* **Data section**:

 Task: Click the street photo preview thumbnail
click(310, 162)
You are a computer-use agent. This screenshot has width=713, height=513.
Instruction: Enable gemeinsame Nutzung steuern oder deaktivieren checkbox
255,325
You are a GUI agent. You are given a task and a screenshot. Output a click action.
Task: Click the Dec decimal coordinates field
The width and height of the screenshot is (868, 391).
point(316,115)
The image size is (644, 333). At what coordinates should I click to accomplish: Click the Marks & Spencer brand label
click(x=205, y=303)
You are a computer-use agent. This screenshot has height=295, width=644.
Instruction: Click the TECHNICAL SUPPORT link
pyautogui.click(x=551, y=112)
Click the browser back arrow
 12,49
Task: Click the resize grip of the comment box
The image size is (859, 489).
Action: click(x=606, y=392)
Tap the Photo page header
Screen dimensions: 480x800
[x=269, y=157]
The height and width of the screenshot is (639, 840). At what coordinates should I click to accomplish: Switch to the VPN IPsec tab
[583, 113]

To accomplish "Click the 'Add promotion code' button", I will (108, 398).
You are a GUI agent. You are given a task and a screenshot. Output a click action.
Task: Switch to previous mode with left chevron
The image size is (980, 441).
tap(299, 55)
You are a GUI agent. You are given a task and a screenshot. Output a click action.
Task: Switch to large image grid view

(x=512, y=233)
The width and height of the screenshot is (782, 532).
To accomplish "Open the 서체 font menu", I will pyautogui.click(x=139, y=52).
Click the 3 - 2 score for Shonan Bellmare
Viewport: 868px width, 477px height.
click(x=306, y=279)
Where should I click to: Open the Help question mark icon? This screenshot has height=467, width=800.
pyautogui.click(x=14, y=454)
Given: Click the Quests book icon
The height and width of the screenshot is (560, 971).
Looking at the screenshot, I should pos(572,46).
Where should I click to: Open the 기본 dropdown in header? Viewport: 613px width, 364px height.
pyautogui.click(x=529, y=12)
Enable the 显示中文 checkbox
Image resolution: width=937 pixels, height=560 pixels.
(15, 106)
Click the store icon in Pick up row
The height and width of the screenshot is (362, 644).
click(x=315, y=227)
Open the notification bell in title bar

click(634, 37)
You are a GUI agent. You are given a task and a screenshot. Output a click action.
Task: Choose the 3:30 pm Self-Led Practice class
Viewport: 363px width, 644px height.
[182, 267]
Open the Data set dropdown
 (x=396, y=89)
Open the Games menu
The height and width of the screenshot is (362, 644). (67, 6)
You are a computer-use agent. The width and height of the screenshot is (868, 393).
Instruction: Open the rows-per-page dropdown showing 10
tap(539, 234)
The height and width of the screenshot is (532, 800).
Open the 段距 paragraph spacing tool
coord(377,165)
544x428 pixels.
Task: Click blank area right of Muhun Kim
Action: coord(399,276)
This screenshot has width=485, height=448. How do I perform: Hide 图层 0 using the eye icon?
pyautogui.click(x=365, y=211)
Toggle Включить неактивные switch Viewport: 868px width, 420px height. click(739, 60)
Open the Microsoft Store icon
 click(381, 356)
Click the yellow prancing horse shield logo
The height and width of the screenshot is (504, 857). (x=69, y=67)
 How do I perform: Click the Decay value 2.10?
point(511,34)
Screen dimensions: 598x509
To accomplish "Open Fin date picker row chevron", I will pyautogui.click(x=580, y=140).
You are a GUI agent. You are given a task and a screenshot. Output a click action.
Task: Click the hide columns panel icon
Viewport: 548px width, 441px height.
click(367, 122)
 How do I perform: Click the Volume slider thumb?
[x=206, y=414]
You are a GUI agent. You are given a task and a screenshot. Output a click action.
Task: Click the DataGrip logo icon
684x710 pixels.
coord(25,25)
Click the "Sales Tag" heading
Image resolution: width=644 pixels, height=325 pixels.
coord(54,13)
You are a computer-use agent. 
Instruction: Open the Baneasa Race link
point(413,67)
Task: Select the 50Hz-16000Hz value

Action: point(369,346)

* **Task brief**:
Please transcribe word for word the lines from the line with "Task: Click the DataGrip logo icon" to the end of the material, both ends included.

* **Output for this exercise**:
Task: Click the DataGrip logo icon
684x710 pixels.
coord(25,25)
Click the "Sales Tag" heading
Image resolution: width=644 pixels, height=325 pixels.
coord(54,13)
You are a computer-use agent. 
Instruction: Open the Baneasa Race link
point(413,67)
Task: Select the 50Hz-16000Hz value

Action: point(369,346)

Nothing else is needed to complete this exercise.